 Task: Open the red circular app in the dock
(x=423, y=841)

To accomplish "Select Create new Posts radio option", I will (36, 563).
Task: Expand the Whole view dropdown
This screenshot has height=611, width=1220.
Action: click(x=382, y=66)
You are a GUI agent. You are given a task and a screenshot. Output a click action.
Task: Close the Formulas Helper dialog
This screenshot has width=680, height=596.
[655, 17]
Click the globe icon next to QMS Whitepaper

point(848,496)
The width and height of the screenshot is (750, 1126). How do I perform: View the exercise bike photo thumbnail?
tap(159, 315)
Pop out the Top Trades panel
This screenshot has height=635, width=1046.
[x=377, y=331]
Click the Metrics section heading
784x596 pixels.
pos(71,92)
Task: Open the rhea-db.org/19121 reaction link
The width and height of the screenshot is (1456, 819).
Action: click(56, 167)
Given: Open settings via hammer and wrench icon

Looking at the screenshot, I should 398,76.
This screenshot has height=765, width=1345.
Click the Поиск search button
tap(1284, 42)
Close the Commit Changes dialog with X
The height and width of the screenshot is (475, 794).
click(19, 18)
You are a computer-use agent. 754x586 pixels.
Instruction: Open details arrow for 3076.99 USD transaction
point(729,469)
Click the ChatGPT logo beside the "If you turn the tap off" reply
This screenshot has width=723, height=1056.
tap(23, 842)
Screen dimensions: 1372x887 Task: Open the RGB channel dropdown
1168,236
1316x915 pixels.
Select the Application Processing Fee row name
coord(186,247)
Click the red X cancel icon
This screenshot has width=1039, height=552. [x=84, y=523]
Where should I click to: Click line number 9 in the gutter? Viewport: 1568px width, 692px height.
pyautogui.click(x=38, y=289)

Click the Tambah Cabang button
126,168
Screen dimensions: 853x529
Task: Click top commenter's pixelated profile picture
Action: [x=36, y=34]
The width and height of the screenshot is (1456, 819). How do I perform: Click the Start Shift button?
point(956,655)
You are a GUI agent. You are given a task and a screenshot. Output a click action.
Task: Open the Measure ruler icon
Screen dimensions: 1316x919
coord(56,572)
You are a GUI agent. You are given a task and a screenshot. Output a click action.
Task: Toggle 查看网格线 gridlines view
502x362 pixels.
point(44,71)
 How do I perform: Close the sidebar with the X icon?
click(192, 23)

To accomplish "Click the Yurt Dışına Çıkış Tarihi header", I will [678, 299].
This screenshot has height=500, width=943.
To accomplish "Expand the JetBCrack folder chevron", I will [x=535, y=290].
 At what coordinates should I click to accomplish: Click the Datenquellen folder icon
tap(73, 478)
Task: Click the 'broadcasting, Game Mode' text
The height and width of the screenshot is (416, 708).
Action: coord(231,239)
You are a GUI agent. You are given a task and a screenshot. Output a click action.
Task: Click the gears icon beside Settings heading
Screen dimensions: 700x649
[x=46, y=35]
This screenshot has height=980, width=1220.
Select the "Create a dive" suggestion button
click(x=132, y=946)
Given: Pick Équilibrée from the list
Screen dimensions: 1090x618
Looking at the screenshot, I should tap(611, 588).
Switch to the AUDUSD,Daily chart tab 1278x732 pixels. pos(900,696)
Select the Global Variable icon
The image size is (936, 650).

^^^^

Activity:
Pull every line containing the word "dialog" out of the listing.

Task result:
Task: Close the Formulas Helper dialog
Close the Commit Changes dialog with X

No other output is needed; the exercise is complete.